Автобиографический пласт сильно сказывается и в «третьей симфонии» Белого «Возврат» (1901–1902), в которой писатель «протоколировал» впечатления своей студенческой жизни в университетских аудиториях и лабораториях, и, разумеется, во многих стихотворениях 1900-х гг. Первые очерки Белого, содержавшие отчетливо выраженный мемуарный элемент, появились в 1907 г., после пребывания писателя в течение нескольких месяцев в Германии и Франции. Это были напечатанные в московской газете «Час» (2 и 16 сентября) очерки о встречах в Мюнхене со знаменитыми тогда мастерами слова — Станиславом Пшибышевским и Шоломом Ашем: в них давался беглый литературный портрет писателя («силуэт», как обозначено в подзаголовках к обоим очеркам), основанный исключительно на личных впечатлениях. За этими «силуэтами» последовали «силуэты» Мережковского, Бальмонта, Брюсова: характеристика, которую давал в них Белый мэтрам «нового искусства», опять же сводится в основном к изображению их личности, бытовых и психологических черт, особенностей поведения; творческий облик писателей в этих «силуэтах»), в соответствии с канонами мемуарного жанра, не акцентируется и лишь проступает сквозь облик человеческий. Так, в очерке о Мережковском Белый подробно живописует писателя на прогулке в Летнем саду, рассказывает о своем знакомстве с ним, описывает петербургскую квартиру Мережковского и 3. Гиппиус, воссоздает царящую в ней атмосферу литературных дебатов[11]. От позднейших мемуарных опытов этот и подобные ему «силуэты», зарисованные Белым, отличает лишь их большая фактическая достоверность, поскольку мемуарные эскизы второй половины 1900-х гг. делались по свежим следам пережитого и еще не подвергались искажающей оптике, к которой Белый прибегал — или вынужден был прибегать — в позднейшие годы. Уже в 1907 г. появляется и первый его очерк с подзаголовком «Из воспоминаний» — «Владимир Соловьев»[12]. В нем с благоговением переданы впечатления от немногочисленных встреч с философом и поэтом, духовным учителем Белого.

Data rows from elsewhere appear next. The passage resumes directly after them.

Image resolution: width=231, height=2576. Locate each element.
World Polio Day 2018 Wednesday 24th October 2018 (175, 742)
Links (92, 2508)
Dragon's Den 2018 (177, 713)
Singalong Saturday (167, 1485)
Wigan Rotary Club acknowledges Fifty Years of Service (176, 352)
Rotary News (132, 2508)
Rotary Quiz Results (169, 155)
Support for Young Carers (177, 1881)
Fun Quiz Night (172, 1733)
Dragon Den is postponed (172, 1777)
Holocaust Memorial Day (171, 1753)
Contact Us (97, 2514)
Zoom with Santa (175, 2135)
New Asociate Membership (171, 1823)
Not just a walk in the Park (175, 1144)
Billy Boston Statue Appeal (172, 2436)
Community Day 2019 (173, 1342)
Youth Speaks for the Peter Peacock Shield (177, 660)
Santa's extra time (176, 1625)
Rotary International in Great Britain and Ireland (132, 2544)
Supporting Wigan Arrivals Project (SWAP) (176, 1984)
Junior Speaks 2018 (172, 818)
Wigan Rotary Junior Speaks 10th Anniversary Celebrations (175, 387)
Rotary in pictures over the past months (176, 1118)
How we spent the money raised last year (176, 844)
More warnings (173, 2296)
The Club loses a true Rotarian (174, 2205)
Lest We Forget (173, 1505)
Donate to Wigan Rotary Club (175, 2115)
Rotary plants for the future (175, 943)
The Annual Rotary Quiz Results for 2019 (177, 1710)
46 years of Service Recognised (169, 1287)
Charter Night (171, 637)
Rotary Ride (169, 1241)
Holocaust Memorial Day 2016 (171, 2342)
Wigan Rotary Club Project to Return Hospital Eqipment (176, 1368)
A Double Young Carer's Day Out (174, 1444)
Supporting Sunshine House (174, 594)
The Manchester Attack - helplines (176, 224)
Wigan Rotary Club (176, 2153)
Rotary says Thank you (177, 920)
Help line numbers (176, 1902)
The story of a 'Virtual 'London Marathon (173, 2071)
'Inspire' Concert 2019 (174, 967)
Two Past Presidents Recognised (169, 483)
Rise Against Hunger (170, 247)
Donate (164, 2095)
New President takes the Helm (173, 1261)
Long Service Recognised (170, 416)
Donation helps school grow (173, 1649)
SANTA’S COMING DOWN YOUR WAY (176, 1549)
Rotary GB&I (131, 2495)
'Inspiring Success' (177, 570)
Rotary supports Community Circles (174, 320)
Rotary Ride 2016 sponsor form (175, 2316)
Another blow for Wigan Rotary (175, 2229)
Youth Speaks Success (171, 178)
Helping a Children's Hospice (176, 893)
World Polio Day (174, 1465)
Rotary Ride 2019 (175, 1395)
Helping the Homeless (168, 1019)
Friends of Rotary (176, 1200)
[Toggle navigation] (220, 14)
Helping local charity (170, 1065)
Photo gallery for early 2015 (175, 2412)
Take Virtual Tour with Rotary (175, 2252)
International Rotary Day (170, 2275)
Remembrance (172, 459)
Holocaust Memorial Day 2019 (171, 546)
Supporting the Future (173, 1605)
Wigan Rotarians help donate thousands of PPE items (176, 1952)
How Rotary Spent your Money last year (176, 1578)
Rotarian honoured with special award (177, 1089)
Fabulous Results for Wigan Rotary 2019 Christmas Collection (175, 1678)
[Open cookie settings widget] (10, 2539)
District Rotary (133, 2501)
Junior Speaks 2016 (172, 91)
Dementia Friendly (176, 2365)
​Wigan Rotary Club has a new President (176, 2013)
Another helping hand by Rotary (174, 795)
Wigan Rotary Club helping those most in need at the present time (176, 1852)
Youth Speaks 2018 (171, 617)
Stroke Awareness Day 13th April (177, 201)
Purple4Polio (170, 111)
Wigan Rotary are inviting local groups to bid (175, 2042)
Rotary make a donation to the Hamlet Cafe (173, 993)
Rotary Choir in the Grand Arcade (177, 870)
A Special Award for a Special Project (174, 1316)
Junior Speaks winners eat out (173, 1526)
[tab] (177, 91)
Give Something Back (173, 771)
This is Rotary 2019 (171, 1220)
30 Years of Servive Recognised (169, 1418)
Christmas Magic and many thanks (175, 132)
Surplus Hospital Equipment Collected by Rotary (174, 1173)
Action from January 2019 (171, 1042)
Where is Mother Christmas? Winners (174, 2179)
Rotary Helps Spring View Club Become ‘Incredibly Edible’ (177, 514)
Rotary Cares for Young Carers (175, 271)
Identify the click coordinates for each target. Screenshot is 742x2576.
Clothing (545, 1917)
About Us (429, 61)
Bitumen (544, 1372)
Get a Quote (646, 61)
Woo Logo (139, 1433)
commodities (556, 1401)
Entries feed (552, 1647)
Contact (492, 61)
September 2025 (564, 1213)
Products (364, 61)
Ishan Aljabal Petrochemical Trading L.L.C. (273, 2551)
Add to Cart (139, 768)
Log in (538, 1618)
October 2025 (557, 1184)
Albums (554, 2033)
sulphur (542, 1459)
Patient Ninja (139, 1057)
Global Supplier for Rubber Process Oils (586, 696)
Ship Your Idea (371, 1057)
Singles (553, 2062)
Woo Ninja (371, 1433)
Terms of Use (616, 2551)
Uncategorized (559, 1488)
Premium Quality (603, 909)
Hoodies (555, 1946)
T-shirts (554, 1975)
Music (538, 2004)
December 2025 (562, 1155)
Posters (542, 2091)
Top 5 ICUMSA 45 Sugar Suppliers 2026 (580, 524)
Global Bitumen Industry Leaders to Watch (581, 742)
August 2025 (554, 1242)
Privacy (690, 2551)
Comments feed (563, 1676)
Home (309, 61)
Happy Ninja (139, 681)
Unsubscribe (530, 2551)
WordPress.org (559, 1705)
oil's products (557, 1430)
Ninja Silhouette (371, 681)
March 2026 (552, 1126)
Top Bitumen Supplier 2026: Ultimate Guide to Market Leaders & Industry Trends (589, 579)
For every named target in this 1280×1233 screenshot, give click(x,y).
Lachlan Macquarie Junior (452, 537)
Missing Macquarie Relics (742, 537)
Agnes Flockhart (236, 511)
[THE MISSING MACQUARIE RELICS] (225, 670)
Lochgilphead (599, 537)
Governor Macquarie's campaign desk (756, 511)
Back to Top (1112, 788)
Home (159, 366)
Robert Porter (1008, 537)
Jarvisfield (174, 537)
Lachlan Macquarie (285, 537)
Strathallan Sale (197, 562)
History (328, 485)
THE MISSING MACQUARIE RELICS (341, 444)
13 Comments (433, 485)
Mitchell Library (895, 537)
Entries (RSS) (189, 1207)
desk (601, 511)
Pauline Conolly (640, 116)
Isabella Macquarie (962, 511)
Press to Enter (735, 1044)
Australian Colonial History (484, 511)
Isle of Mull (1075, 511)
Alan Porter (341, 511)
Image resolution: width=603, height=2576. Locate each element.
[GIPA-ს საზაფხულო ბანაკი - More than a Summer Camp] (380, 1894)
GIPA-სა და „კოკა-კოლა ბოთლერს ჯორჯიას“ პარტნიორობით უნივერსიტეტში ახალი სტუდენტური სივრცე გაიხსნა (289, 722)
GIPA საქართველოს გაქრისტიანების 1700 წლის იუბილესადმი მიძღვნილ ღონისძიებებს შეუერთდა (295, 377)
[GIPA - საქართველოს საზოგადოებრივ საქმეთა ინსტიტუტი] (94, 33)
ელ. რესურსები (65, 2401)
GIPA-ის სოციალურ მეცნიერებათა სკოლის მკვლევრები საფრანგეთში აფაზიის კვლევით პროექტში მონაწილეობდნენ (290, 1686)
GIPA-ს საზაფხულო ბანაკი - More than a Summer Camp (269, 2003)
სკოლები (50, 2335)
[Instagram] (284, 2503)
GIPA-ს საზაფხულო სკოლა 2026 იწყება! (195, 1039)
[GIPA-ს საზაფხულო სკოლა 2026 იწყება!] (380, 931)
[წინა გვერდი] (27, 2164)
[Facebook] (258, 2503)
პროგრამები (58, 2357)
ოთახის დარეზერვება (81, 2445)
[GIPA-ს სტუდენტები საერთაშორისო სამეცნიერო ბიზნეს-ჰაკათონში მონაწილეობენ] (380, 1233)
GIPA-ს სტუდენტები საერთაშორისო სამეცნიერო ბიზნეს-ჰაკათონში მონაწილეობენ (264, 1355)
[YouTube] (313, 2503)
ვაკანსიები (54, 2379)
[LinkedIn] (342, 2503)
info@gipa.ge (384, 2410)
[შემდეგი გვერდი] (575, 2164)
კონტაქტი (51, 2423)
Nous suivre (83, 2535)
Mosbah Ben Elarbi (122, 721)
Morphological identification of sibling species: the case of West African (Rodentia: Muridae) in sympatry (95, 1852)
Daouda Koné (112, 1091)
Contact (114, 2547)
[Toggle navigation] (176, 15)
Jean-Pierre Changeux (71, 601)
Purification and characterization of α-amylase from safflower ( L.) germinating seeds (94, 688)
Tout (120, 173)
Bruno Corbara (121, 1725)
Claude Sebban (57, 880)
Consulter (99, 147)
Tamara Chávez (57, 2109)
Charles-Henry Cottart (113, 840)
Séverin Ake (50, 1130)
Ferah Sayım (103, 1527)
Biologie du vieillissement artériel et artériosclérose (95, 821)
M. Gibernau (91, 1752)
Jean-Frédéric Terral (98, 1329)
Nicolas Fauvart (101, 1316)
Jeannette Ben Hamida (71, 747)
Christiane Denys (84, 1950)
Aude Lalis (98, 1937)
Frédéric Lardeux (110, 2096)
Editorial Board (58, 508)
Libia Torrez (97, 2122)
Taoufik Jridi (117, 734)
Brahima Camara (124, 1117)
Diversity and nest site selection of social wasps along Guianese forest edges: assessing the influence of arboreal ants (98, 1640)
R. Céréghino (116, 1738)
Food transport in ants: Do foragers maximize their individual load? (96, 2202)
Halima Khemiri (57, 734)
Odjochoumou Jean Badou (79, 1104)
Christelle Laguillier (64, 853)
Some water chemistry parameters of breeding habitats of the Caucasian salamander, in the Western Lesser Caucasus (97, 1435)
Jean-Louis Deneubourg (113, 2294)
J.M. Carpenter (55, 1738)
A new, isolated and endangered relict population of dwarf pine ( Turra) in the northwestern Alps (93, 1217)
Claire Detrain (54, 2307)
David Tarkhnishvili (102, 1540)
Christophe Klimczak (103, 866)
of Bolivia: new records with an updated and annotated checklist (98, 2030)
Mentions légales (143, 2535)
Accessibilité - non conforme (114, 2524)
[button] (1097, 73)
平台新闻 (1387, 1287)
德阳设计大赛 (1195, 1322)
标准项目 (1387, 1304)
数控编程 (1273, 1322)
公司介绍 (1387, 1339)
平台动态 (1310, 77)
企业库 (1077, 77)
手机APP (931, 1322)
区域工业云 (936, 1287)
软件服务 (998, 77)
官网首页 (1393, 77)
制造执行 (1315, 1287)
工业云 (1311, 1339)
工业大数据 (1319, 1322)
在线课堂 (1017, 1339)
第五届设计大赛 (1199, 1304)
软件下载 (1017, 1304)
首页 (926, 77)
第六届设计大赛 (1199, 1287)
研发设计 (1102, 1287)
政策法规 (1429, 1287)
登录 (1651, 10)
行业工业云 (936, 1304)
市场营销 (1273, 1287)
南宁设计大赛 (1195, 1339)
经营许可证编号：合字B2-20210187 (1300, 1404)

По всей вероятности, уже тогда, в первое десятилетие своей литературной деятельности, Белый был внутренне готов перейти от отдельных мемуарных эскизов к более масштабным полотнам; В. Ф. Ходасевич, вспоминая об этой поре, свидетельствует, что в частых разговорах с ним Белый постоянно делился устными импровизированными мемуарами: «Любил он и просто рассказывать: о семье Соловьевых, о пророческих зорях 1900 года, о профессорской Москве, которую с бешенством и комизмом изображал в лицах»[13].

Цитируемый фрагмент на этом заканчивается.